One Naya Paisa एक नया पैसा
- Value: 1⁄100 Indian rupee
- Mass: 1.5 g (0.048 troy oz)
- Diameter: 16 mm (0.063 in)
- Thickness: 1.0 mm (0.04 in)
- Edge: Smooth
- Composition: Bronze (1957–1962) Nickel-brass (1962–1963)
- Years of minting: 1957–1963
- Mintage: 2,947,906,000
- Mint marks: Mumbai = ⧫ Mumbai Proof issues = B Hyderabad = * Noida = ° Kolkata = No mint-mark
- Circulation: Demonetized
- Catalog number: KM#8 & KM#8a

Obverse

Reverse

= 1 naya paisa =

Indian currency (1957–1963)

The Indian One Naya paisa (एक नया पैसा) was a unit of currency equaling 1/100 (one-hundredth) of the Indian rupee. The symbol for paisa is p.
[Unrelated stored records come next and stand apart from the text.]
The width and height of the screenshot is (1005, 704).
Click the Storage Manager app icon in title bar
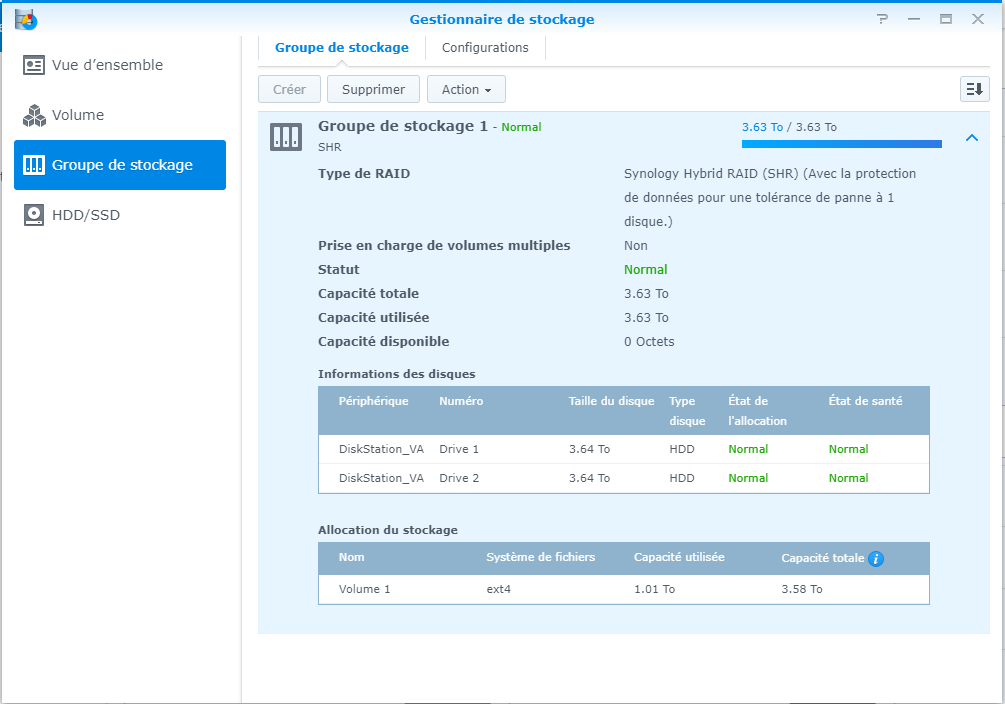(26, 18)
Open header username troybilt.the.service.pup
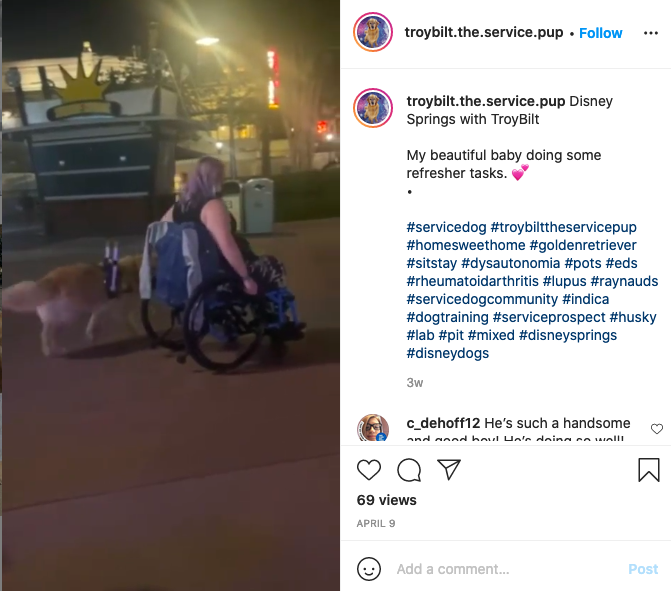Viewport: 671px width, 591px height. 484,32
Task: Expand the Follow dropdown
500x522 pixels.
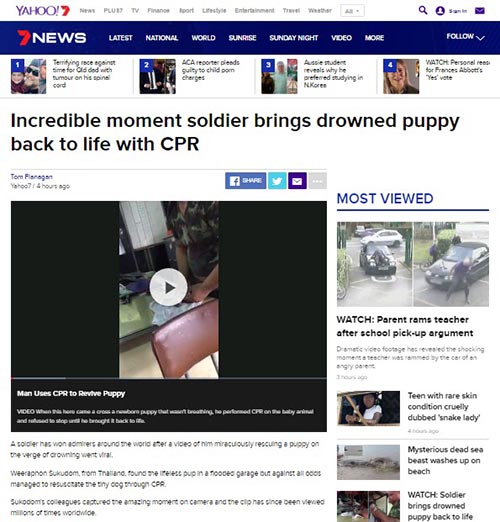Action: 465,37
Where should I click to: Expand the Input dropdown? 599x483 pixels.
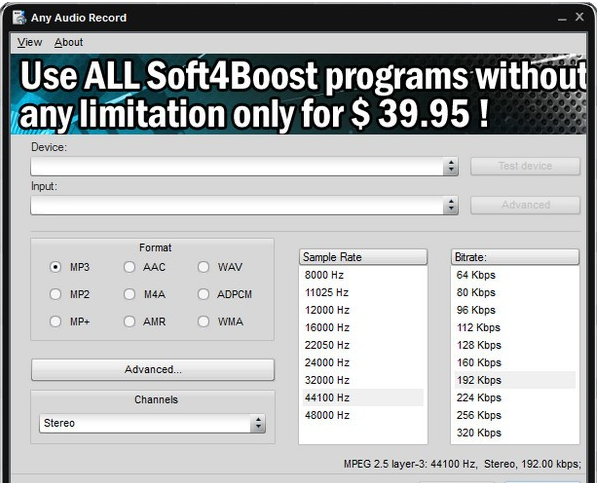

In 1955, India adopted metric system for coinage and amended the "Indian Coinage Act". Subsequently, one paisa coins were introduced on 1 April 1957. From 1957 to 1964, one paisa coin was called "Naya Paisa" (नया पैसा) (English: New Paisa) and on 1 June 1964, the term "Naya" was dropped and the denomination was simply called "One paisa". Naya paisa coin has been demonetized and is no longer a Legal tender.

==History==
Prior to 1957, the Indian rupee was not decimalised and the rupee from 1835 to 1957 AD was further divided into 16 annas. Each anna was further divided into four Indian paisas and each paisa into two pies till 1947 when the pie was demonetized. In 1955, India amended the "Indian Coinage Act" to adopt the metric system for coinage. Paisa coins were introduced in 1957, but from 1957 to 1964 the coin was called "Naya Paisa" (English: New Paisa). On 1 June 1964, the term "Naya" was dropped and the denomination was simply called "One paisa". Naya paisa coins were issued as a part of "The Decimal Series". Naya paisa coin was withdrawn from circulation and demonetized on 30 June 2011.

==Variants==

Variants (1957-1963).
Image: Value; Technical parameters; Description; Year of minting; Monetary status
Obverse: Reverse; Weight; Diameter; Thickness; Metal; Edge; Obverse; Reverse; First; Last
1 Naya Paisa; 1.5 g; 16 mm; 1.0 mm; Bronze; Plain; State Emblem of India & country name in Hindi and English.; Face-value and year.; 1957; 1962; Demonetized.
1.51 g; 16 mm; 1.1 mm; Nickel-brass; Smooth; 1962; 1963; Demonetized.